Exploring Genocide: Educational Issues and Challenges
An educational resource and accompanying set of posters developed in conjunction with a public wall mural exploring the topic of genocide in a number of contexts.
“For those of us living in Ireland, studying the phenomenon of genocide is deeply disturbing for a variety of reasons. While the character and scale of killing in Northern Ireland (and throughout the island) has remained limited, many dimensions of our own history remain deeply challenging. The reality is that many of the worst genocides have occurred in Europe and at the hands of Europeans.”
The resource Exploring Genocide outlines a development education project conducted in 2 phases that explores the reality of genocide. The first phase was conducted in 2004 in East Belfast with students from Orangefield High School and Presentation College, Bray who developed an art mural to commemorate the 10th anniversary of the genocide in Rwanda. The second phase took place in 2007 where students from Bray and Crumlin revisited the mural to explore the topic of genocide in the context of the debate around the killings in Darfur.

Set of tasks:
• A. Repeat the passage on the Exploring Genocide project word for word, starting at "The resource Exploring" and ending at "killings in Darfur.".
• B. According to the passage on the Exploring Genocide project, why is studying genocide deeply disturbing for people living in Ireland?
Work only from the passage on the Exploring Genocide project.

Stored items
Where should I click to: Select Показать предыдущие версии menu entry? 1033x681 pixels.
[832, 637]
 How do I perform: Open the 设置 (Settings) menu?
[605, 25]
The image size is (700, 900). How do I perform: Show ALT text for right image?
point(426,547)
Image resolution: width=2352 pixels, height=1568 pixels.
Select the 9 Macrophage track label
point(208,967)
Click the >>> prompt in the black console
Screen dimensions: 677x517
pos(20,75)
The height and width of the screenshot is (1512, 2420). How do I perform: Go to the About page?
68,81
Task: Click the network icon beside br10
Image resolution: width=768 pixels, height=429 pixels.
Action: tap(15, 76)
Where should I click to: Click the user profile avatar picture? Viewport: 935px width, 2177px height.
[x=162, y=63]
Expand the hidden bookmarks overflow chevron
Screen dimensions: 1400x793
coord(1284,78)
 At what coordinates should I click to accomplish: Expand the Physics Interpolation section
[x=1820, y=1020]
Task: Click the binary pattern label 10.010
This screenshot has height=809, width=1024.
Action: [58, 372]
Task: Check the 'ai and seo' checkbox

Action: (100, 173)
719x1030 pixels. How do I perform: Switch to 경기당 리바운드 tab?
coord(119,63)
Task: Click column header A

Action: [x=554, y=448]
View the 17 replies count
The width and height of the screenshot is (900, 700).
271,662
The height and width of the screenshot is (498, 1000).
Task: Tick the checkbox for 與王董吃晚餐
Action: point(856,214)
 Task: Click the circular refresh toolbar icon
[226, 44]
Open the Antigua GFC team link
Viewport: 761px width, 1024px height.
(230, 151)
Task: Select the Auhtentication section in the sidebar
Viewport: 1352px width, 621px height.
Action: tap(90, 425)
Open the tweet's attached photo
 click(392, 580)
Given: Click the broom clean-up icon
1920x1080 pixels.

Correct answers:
• A.
The resource Exploring Genocide outlines a development education project conducted in 2 phases that explores the reality of genocide. The first phase was conducted in 2004 in East Belfast with students from Orangefield High School and Presentation College, Bray who developed an art mural to commemorate the 10th anniversary of the genocide in Rwanda. The second phase took place in 2007 where students from Bray and Crumlin revisited the mural to explore the topic of genocide in the context of the debate around the killings in Darfur.

• B. Although killing in Northern Ireland and across the island has stayed limited in character and scale, many parts of Ireland's own history remain deeply challenging. Also, many of the worst genocides happened in Europe and were carried out by Europeans.